As regards RIAT methods, a key method is to stick to the protocol. A second safeguard is to audit every step taken and to this end we have attached a 61 page audit record (Appendix 1) to this paper.  An even more important method is to make the data fully available, which it will be on Study329.org.

As regards ghostwriting, I personally am happy to stick to the designation of this study as ghostwritten.  For those unversed in these issues, journal editors, medical writing companies and academic authors cling to a figleaf that if the medical writers name is mentioned somewhere, s/he is not a ghost.  But for many, the presence on the authorship line of names that have never had access to the data and who cannot stand over the claims made other than by assertion is what’s ghostly.

Having made all these points, there is a point of agreement to note.  Dr Keller and colleagues state that:

“nor do we think there is any consensus in the field that would allow the authors of this reanalysis or any other potential reanalysis to definitively say they got it right”.

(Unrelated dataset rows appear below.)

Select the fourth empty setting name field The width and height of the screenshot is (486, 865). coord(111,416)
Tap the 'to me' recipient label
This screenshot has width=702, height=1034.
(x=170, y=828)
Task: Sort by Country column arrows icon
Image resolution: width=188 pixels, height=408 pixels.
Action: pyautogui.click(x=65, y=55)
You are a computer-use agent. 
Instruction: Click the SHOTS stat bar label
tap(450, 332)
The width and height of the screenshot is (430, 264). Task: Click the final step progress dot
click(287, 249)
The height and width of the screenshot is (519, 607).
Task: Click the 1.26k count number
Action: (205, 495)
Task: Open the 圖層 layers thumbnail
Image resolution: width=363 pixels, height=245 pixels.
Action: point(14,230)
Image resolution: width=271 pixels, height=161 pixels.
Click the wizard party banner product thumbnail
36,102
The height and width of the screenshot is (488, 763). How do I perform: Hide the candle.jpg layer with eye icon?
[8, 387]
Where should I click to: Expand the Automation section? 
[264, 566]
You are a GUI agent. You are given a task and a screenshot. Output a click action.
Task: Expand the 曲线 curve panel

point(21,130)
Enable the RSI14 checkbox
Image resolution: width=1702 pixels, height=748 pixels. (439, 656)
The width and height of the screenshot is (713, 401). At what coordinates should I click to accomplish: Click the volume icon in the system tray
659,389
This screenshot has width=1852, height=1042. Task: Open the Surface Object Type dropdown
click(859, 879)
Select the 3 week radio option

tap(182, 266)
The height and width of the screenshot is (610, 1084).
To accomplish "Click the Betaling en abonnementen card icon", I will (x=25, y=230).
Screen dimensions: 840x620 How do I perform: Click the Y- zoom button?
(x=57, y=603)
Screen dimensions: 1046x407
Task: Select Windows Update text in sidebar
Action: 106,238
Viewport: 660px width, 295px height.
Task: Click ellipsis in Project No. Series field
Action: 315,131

We agree.  For us, this is the main point behind the article.  This is why we need access to the data.  It is only with collaborative efforts based on full access to the data that we can manage to get to a best possible interpretation but even this will be provisional rather than definitive.  Is there anything that would hold the authors of the second interpretation of these data (Keller and colleagues) back from joining with us the authors of the third interpretation in asking that the data of all trials for all treatments, across all indications, be made fully available?  Such a call would be consistent with the empirical method that was as applicable in 1991 as it is now.